Forest resources are seriously overstretched in China, ranked 139th worldwide in forest land per capita. The mass production and use of disposable wooden chopsticks--23 billion pairs in 2009--is a heavy burden on limited forest lands.
With its "Disposable Forest" campaign created by Ogilvy & Mather, Beijing, Greenpeace hopes to raise awareness of the issue and appeal to the Chinese public to reject the use of disposable chopsticks to protect and conserve China's deficient forest resources.
Over the last several months, the WPP agency worked with Greenpeace, local artist Xu Yinhai and more than 200 volunteers from 20 Chinese universities to collect more than 80,000 pairs of used (and sanitized) disposable wooden chopsticks from restaurants and repurposed them into a forest of chopstick trees standing approximately five meters tall.

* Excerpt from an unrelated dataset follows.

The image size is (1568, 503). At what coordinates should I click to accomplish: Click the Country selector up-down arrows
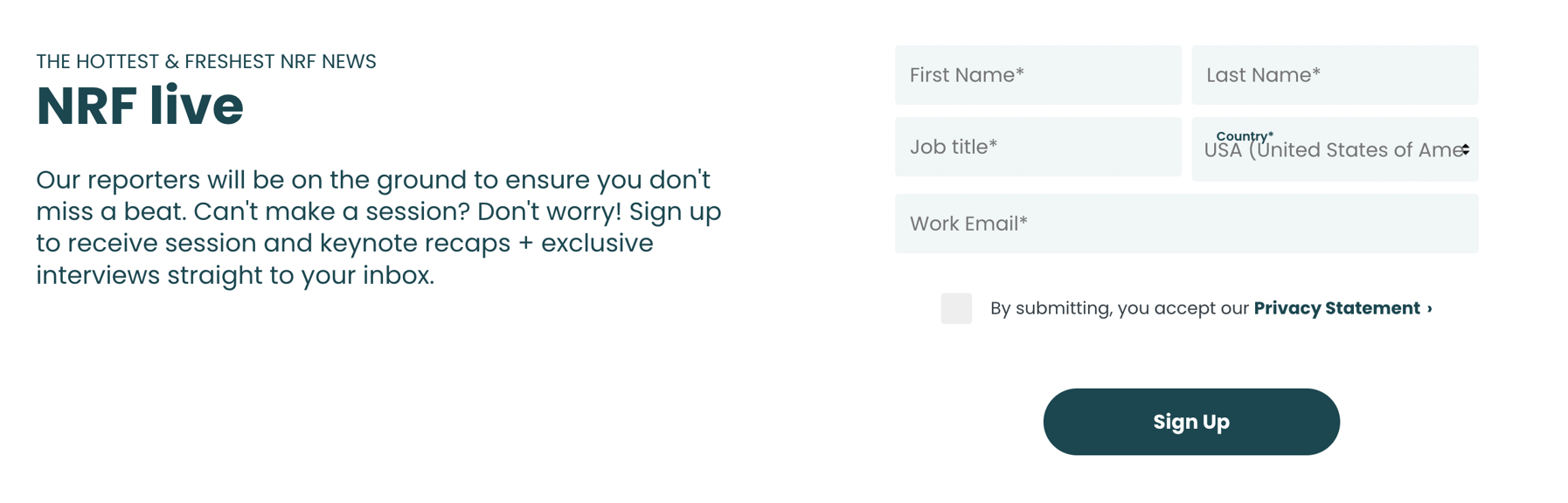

"These trees should have been abundantly green and vibrant, but now they are pieced together with wasteful disposable chopsticks. Our hope is that everyone in China will join us in saying 'no' to disposable chopsticks to protect our forests," said Aihong Li, director of Greenpeace's Forest Protection Program in Beijing.
At the exhibit, viewers were invited to sign a board pledging their commitment to refuse to use disposable chopsticks. Greenpeace supported their efforts by giving away hundreds of pairs of eco-friendly, reusable chopsticks.
The public is also invited to pledge their support and commitment to the cause on a mini-site, act.greenpeace.org.cn/kuaizi, created for the campaign. Each time a person's name is added to the petition, a green leaf will appear on a tree online.